International humanitarian actors face challenges to providing medical care in armed conflict. What does the legal framework for medical care in armed conflict look like? And what are the challenges it faces?
On December 21, 2018, International Peace Institute (IPI) Policy Analyst Alice Debarre briefed the United Nations Security Council Open Arria Meeting on “Protecting Medical Care in Armed Conflict—from Policy to Practice.” Ms. Debarre outlined some of the key international humanitarian law norms relating to medical care in armed conflict, and explained the significance of Security Council resolution 2286, which reaffirmed the relevance of international humanitarian law. She then provided thoughts on how these challenges in provision of services can be overcome.
One of the foundational principles of international humanitarian law, codified in the First Geneva Convention of 1864, is that all wounded and sick—including combatants—are entitled to medical care, she explained. From this principle, a series of obligations have been delineated in subsequent treaties. Key among these are that parties to armed conflict must protect the wounded and sick from ill treatment and that killing or causing suffering or injury to those wounded and sick is strictly prohibited. Another obligation is that parties to armed conflict are required to protect and respect medical personnel, transport and facilities, and that the wounded and sick must be treated without distinction on any basis other than their medical condition. Also, medical personnel cannot be punished for providing such impartial care.

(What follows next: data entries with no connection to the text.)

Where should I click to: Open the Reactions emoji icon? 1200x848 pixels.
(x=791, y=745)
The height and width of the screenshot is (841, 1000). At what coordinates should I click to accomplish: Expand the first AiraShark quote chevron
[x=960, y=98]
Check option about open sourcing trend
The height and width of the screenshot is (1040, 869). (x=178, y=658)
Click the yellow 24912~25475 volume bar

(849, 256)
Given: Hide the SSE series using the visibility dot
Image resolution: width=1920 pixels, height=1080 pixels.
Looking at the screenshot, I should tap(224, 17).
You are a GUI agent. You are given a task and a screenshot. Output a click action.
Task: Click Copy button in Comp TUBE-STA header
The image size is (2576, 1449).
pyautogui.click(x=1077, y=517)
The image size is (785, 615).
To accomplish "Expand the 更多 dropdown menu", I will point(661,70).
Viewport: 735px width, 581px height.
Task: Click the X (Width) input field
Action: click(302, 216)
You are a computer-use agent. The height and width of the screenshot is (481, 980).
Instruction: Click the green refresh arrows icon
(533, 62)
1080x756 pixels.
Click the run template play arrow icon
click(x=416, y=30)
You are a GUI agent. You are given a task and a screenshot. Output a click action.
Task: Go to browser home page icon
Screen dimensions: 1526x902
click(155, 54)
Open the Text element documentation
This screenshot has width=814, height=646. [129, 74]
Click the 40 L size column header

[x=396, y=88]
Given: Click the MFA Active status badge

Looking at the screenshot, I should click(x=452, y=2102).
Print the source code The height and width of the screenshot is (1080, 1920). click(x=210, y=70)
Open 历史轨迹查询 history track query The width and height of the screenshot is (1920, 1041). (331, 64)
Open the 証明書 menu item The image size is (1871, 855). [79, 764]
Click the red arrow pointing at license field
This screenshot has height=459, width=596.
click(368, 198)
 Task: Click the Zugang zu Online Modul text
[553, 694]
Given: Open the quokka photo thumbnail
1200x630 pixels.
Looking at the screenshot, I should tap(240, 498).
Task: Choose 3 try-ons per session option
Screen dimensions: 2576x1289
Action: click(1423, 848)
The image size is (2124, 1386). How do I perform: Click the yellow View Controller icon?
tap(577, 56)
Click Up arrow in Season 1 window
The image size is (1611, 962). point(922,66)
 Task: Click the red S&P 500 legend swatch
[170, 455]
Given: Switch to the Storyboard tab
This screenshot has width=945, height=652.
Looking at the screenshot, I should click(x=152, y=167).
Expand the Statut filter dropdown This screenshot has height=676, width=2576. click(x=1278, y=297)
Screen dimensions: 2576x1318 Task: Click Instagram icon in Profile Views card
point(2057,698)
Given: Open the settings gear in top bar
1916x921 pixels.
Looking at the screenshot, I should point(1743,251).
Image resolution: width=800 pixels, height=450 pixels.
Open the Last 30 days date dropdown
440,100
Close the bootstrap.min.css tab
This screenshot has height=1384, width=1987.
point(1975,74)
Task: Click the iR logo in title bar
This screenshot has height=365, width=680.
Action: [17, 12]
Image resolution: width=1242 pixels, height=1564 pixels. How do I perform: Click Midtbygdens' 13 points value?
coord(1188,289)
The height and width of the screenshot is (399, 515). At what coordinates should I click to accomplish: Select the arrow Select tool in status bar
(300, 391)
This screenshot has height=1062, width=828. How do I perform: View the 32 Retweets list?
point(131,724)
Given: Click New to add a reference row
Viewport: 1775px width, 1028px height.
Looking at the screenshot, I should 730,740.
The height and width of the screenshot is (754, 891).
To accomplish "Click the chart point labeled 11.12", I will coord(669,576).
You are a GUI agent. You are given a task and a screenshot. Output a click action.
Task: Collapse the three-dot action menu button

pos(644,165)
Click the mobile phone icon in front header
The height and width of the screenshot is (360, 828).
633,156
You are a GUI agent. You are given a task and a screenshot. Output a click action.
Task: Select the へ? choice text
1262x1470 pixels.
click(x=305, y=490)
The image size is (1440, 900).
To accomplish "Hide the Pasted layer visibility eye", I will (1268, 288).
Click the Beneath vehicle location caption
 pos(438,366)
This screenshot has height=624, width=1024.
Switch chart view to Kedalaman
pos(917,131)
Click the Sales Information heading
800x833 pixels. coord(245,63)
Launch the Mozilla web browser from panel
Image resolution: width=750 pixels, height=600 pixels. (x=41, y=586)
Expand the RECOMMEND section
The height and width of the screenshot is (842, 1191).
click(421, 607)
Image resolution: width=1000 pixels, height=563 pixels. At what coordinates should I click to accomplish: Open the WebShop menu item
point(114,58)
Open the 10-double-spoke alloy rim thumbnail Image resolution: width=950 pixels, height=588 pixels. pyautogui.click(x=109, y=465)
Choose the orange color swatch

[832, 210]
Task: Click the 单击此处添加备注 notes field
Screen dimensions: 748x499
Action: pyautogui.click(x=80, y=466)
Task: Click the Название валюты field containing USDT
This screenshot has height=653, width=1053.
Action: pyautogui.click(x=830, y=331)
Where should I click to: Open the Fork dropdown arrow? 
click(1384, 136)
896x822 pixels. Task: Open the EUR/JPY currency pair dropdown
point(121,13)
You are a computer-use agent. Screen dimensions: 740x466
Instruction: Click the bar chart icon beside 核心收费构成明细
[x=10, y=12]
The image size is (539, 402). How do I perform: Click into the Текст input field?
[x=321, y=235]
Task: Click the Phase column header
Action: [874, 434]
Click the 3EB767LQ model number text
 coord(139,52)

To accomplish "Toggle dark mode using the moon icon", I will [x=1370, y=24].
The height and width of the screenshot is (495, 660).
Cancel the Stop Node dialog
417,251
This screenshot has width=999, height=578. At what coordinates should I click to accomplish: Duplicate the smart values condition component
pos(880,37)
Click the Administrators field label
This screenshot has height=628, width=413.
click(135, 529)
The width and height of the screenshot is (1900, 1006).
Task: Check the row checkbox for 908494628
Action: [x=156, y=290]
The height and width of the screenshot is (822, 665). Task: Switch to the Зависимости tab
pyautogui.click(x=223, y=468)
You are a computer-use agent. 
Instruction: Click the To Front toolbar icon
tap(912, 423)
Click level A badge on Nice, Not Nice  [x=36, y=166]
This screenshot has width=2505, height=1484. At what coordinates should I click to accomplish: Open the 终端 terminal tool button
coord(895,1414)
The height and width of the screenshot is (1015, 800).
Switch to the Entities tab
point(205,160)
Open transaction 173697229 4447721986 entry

In the years preceding the May 2016 adoption of Resolution 2286, the world was shocked by a spike in brutal violence against healthcare personnel and facilities in countries affected by armed conflict. The adoption of the resolution was evidence that the council heeded the urgent call from medical and humanitarian organizations on the ground to address this concern.
The adoption of resolution 2286 also represented a strong political commitment to protect the sanctity of healthcare delivery in armed conflict. It created momentum for positive efforts to tackle this issue. As requested by the resolution, the Secretary-General published a list of ambitious and concrete recommendations for its implementation in August 2016. Last year, France led the signing of a political declaration on the protection of humanitarian and health workers. Some countries—notably Sweden—engaged in internal reviews of their laws and military doctrine. The World Health Organization (WHO) developed a surveillance system of attacks on healthcare.
“Resolution 2286 is also a strong tool because of its broad scope. We often talk about ‘attacks on healthcare,’ and people have in mind the bombing of hospitals, or violence against medical personnel. But resolution 2286 also addresses challenges such as the obstruction of medical care, the criminalization of healthcare workers or the removal of healthcare supplies from a convoy,” said Ms. Debarre. “They all constitute attacks on healthcare – and all need to be prevented.”
On the ground, there is an unabated flow of attacks on healthcare. Three key types of challenges in armed conflict contexts are:
- Outright attacks on medical facilities, transport and personnel. These attacks are often violations of international humanitarian law, they are insufficiently investigated, and those responsible are rarely held accountable – legally or politically.
- Legal, administrative and other barriers that health workers and patients face. Overbroad counterterrorism laws and policies, for example, have adversely impacted the provision of medical care. Health actors may also face complex and burdensome bureaucratic procedures to be able to operate, or to access certain areas.
- Politicization of healthcare. Parties to conflict have instrumentalized health services by denying access to or imposing conditions on healthcare providers as a political or military strategy.
Ms. Debarre then recommended ways to overcome these challenges. First, she said, we can insure we make more systematic use of existing international and other mechanisms to investigate attacks against healthcare—not just for the purpose of ensuring accountability, but also in some cases to understand what happened, and whether systems can be put in place to prevent future attacks.
Second, we can also include clear exemptions for the provision of medical care in counterterrorism measures, to protect health workers’ ability to do their job and provide impartial care. Finally, she concluded, it is important we better understand what it means to be a health worker in the country contexts in which the issues we are talking about play out, and to hear what changes these health workers think are necessary.
“We have a robust, longstanding normative framework and clear principles,” she said. We have knowledgeable actors willing to guide and support in their implementation, some coming all the way from Afghanistan and South Sudan. We need states to take concrete action to uphold the fundamental norm that those who are wounded and sick have access to the medical care they need.”
Other participants were Ambassador Olof Skoog, Permanent Representative of Sweden, who gave introductory remarks, and Farhad Jawid, Country Director, Marie Stopes International, Afghanistan; and Dr. Evan Atar Adaha, Medical Director, Bunj hospital, in South Sudan, both of whom shared experiences from medical practitioners in the field.